Pick up the forum post below about replacing NA values with group-and-year means in an R data frame, and continue it from the point where it stops.

══ SELECTION ══

Reputation: 49
I have a data.frame that looks like this:
GROUP | YEAR | VAL
A | 2007 | 10
A | 2007 | 11
A | 2007 | NA
A | 2008 | 13
B | 2006 | NA
B | 2006 | 5
B | 2006 | 6
So each group may have different years. I want to replace those NAs with the mean of the respective group in the respective year. For example, for the NA in row 3, it will be replaced by the mean of group A in year 2007.
I can do this using a for loop, but unfortunately my professor has this hate for "for" loop, so I'm trying to find another way. I tried using a function like this:
imputeMean(group,year)
, it takes the group and year to calculate the mean, then mutate the data.frame. I then apply this function on a data.frame of group and year to be replaced.
Unfortunately, R does not have pass-by-reference, which means I can't modify the original data.frame directly in the imputeMean()

═══
══ DATA EXCERPT ══

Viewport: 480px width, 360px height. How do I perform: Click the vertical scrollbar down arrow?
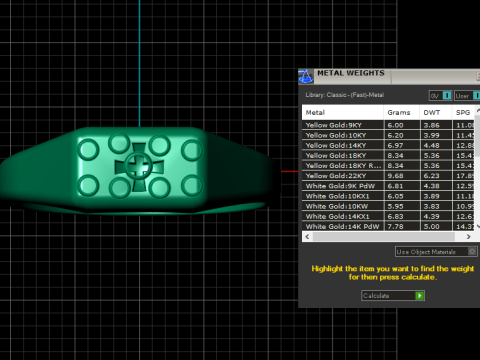coord(478,226)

═══

**TASK RESPONSE**
function. Is there anyway to calculate filter a data.frame, calculate the group mean with respect to year, and replace the NA value with this mean, without the use of loop?
Upvotes: 1
Views: 48
Reputation: 28945
Another dplyr
solution:
library(dplyr)
df1 %>%
group_by(GROUP, YEAR) %>%
mutate_at(vars(VAL) , list(~ifelse(is.na(.), mean(., na.rm = TRUE),.)))
# GROUP YEAR VAL
# 1 A 2007 10
# 2 A 2007 11
# 3 A 2007 10.5
# 4 A 2008 13
# 5 B 2006 5.5
# 6 B 2006 5
# 7 B 2006 6
Upvotes: 1
Reputation: 887163
We can use na.aggregate
after grouping by 'GROUP', 'YEAR'
library(dplyr)
library(zoo)
df1 %>%
group_by(GROUP, YEAR) %>%
mutate(VAL = na.aggregate(VAL))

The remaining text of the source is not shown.